The en dash is also used to join compound modifiers made up of elements that are themselves either open compounds (frequently two-word proper nouns) or already hyphenated compounds: the Puerto Rican–United States collaboration, the New York–New Jersey border, post-Darwinian–pre-Freudian theorems. The Gregg Reference Manual and the Chicago Manual of Style both recommend using the en dash whenever a compound modifier is combined with a participle as in "a Frank Lloyd Wright–designed building," "a White House–backed proposal," and "a foreign exchanged–related issue." A string of modifiers in a single compound, though, is joined with hyphens: hilarious, never-to-be-forgotten moments. If you are using an old-fashioned typewriter that cannot create an en dash, you can denote to your typesetter or editor that a hyphen is to be converted to an en dash by using a hyphen and hand-writing the letter "n" above it.

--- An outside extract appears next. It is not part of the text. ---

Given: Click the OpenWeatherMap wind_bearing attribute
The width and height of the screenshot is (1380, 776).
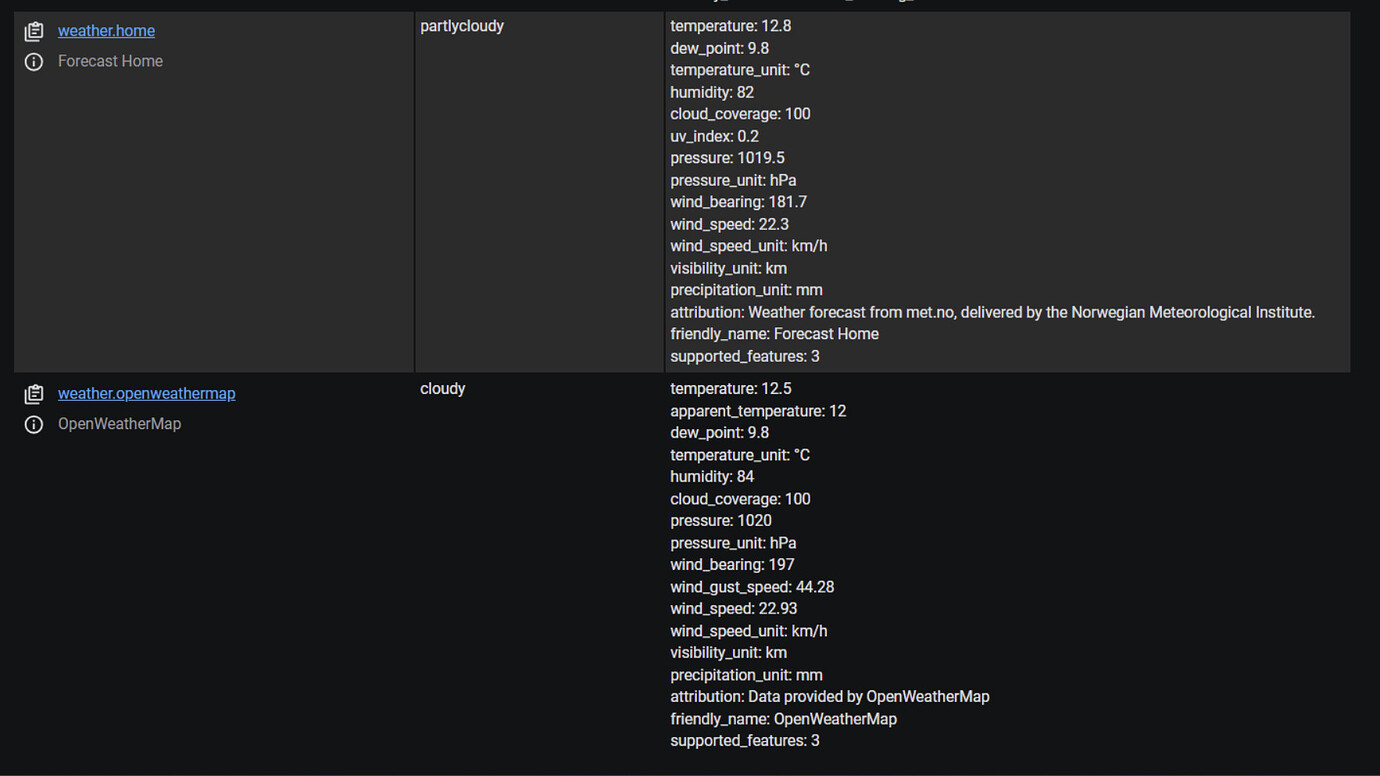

Some reference manuals are urging editors and publishers to get rid of the en dash altogether and to use the em dash exclusively, but en and em are still handy words to know when you're trying to get rid of those extra e's at the end of a Scrabble game. Finally, we use what is called a 3-em dash (or six typewriter hyphens) when we're showing that someone's name or a word has been omitted (perhaps for legal reasons or issues of taste):

2007-11-23 03:46:29 · answer #2 · answered by Anonymous · 1 3

NO when you type the word press space bar then the hyphen then space bar again. the dash will enlongate on automatically by doing so. with out the spaces, it will just be a hyphen

2007-11-23 03:51:49 · answer #3 · answered by mun h 2 · 0 0

Just hold down ALT and type 0151 on the number pad.

- —

There are some dense folks out there. She doesn't want a hyphen like this - or an underscore like this _ she wants a dash like this — is that so hard?

2007-11-23 03:46:25 · answer #4 · answered by Stuart 7 · 1 1

One is an underscore and the other is a hypen. The underscore makes a underline and the other hypenates words. You do not hold down the shift key when you are using the regular hypen. Only hold down shift key when you want to use the underscore.

2007-11-23 03:45:38 · answer #5 · answered by Anonymous · 0 1

on your key board you see keys from one to 0 the next key is the dash - to get the dash press the key with the straight horizontal line - with out pressing shift and there is your dash- if you need underscore_ then press shift!
Hope It works and I hope i understood your Question! GOD BLESS!

2007-11-23 03:50:48 · answer #6 · answered by the_one_real_servent 5 · 0 2

No, you don't. When you make the small one and then a space, then a word and then a space or an enter, it turns into a big one.
I think it is on symbols too.

2007-11-23 03:49:21 · answer #7 · answered by ceilingfan 4 · 2 0

the longer one is called an underscore_ you get that by pressing shift and this button.

the shorter one is a dash - you press it without shift
if it doesn't work for you just copy and paste one of these dashes -
-
-
-

2007-11-23 03:49:28 · answer #8 · answered by Anonymous · 0 2

double click the tiny dash... most of the time for me it does it automatically if you do it like that. sometimes it doesn't though. i recommend it though =]

2007-11-23 03:46:10 · answer #9 · answered by just asking.. 2 · 0 0

See a paragraph icon on the tool bar? Click that.